### REQUIRED ACTION
Of the entries below, return only those lines from the line with "Algemene voorwaarden (1221, 1847)" to the line with "Jak promować polonijną", exactly, both included.

(Stored data entries)
---
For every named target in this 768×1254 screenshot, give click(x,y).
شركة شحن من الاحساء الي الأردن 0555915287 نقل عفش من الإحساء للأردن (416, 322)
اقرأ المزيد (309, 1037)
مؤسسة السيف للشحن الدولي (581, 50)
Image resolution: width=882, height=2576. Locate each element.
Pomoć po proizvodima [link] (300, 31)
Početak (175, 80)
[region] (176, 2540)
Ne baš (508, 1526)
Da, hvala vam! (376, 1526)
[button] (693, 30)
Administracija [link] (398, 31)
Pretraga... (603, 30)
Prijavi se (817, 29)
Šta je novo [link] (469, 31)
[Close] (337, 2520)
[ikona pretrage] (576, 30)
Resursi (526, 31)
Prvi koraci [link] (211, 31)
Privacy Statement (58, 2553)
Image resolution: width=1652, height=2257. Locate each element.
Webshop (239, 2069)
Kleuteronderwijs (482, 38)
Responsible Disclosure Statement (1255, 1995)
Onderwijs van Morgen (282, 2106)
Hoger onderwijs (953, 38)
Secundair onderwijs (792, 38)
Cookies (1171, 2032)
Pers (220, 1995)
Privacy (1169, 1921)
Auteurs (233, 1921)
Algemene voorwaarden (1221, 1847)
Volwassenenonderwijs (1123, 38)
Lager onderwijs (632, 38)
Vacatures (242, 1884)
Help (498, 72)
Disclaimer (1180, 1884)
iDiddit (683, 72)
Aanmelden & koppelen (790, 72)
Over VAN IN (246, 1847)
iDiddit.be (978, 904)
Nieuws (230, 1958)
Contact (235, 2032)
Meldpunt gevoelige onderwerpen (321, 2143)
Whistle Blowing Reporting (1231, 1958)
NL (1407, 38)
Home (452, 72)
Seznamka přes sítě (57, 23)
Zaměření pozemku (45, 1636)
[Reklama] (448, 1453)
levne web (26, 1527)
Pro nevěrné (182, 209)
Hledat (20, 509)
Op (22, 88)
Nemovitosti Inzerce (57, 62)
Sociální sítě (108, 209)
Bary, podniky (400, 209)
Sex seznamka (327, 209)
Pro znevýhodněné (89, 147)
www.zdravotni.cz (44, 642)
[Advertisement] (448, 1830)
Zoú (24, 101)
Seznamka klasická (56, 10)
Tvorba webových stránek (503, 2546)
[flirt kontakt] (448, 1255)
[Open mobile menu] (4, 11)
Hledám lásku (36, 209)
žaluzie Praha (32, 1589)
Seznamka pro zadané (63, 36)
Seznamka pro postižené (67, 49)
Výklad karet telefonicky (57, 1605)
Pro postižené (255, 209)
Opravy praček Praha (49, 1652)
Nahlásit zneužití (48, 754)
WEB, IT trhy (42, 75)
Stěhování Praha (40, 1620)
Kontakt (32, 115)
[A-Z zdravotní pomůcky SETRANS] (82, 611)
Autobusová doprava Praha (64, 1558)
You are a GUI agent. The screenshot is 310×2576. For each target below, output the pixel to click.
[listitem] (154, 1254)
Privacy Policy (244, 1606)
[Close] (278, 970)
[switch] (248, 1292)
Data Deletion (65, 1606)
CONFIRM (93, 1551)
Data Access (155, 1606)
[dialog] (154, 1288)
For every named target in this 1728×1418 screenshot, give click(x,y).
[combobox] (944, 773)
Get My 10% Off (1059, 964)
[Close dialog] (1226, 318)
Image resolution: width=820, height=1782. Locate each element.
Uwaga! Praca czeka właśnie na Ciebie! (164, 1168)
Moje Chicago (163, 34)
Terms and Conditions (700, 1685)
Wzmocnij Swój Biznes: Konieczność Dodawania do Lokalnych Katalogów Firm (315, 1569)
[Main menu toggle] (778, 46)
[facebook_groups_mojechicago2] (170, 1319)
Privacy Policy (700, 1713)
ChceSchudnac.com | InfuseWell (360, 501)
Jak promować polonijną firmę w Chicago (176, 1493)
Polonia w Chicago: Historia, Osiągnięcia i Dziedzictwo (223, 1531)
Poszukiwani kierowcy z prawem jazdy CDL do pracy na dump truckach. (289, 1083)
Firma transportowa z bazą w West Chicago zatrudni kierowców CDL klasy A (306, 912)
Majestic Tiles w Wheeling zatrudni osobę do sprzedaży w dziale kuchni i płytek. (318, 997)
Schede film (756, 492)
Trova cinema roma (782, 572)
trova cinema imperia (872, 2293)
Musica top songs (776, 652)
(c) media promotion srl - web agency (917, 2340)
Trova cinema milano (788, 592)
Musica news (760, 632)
---
### WRITTEN ANSWER
Algemene voorwaarden (1221, 1847)
Volwassenenonderwijs (1123, 38)
Lager onderwijs (632, 38)
Vacatures (242, 1884)
Help (498, 72)
Disclaimer (1180, 1884)
iDiddit (683, 72)
Aanmelden & koppelen (790, 72)
Over VAN IN (246, 1847)
iDiddit.be (978, 904)
Nieuws (230, 1958)
Contact (235, 2032)
Meldpunt gevoelige onderwerpen (321, 2143)
Whistle Blowing Reporting (1231, 1958)
NL (1407, 38)
Home (452, 72)
Seznamka přes sítě (57, 23)
Zaměření pozemku (45, 1636)
[Reklama] (448, 1453)
levne web (26, 1527)
Pro nevěrné (182, 209)
Hledat (20, 509)
Op (22, 88)
Nemovitosti Inzerce (57, 62)
Sociální sítě (108, 209)
Bary, podniky (400, 209)
Sex seznamka (327, 209)
Pro znevýhodněné (89, 147)
www.zdravotni.cz (44, 642)
[Advertisement] (448, 1830)
Zoú (24, 101)
Seznamka klasická (56, 10)
Tvorba webových stránek (503, 2546)
[flirt kontakt] (448, 1255)
[Open mobile menu] (4, 11)
Hledám lásku (36, 209)
žaluzie Praha (32, 1589)
Seznamka pro zadané (63, 36)
Seznamka pro postižené (67, 49)
Výklad karet telefonicky (57, 1605)
Pro postižené (255, 209)
Opravy praček Praha (49, 1652)
Nahlásit zneužití (48, 754)
WEB, IT trhy (42, 75)
Stěhování Praha (40, 1620)
Kontakt (32, 115)
[A-Z zdravotní pomůcky SETRANS] (82, 611)
Autobusová doprava Praha (64, 1558)
You are a GUI agent. The screenshot is 310×2576. For each target below, output the pixel to click.
[listitem] (154, 1254)
Privacy Policy (244, 1606)
[Close] (278, 970)
[switch] (248, 1292)
Data Deletion (65, 1606)
CONFIRM (93, 1551)
Data Access (155, 1606)
[dialog] (154, 1288)
For every named target in this 1728×1418 screenshot, give click(x,y).
[combobox] (944, 773)
Get My 10% Off (1059, 964)
[Close dialog] (1226, 318)
Image resolution: width=820, height=1782. Locate each element.
Uwaga! Praca czeka właśnie na Ciebie! (164, 1168)
Moje Chicago (163, 34)
Terms and Conditions (700, 1685)
Wzmocnij Swój Biznes: Konieczność Dodawania do Lokalnych Katalogów Firm (315, 1569)
[Main menu toggle] (778, 46)
[facebook_groups_mojechicago2] (170, 1319)
Privacy Policy (700, 1713)
ChceSchudnac.com | InfuseWell (360, 501)
Jak promować polonijną firmę w Chicago (176, 1493)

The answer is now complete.